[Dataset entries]
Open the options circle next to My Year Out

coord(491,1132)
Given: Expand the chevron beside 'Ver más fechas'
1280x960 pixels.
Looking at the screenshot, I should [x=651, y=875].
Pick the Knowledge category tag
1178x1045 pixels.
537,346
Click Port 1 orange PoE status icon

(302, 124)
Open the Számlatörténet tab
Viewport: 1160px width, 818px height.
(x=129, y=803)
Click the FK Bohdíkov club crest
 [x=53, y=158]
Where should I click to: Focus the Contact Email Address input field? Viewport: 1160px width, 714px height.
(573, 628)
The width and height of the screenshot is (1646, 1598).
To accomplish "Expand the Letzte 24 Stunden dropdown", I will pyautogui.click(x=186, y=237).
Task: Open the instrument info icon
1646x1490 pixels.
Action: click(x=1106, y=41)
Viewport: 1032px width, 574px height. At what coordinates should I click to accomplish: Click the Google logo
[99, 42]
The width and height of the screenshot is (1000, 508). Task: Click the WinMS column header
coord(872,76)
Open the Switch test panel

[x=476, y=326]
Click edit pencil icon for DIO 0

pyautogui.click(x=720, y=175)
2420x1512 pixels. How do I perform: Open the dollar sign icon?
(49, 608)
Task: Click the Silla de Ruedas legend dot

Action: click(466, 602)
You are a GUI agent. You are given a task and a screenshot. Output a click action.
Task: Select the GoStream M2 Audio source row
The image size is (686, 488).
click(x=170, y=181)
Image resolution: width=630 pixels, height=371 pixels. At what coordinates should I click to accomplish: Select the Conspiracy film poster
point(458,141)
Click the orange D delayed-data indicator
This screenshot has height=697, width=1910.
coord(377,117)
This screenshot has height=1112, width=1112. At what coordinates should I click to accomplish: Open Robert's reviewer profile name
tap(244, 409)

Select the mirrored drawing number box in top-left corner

#### [YOUR GOAL]
In the entries above, find the line with "2420x1512 pixels. How" and the line with "Task: Select the GoStream M2 Audio source row", then set down exactly those two and every line between them, nothing else.

#### [WRITTEN RESPONSE]
2420x1512 pixels. How do I perform: Open the dollar sign icon?
(49, 608)
Task: Click the Silla de Ruedas legend dot

Action: click(466, 602)
You are a GUI agent. You are given a task and a screenshot. Output a click action.
Task: Select the GoStream M2 Audio source row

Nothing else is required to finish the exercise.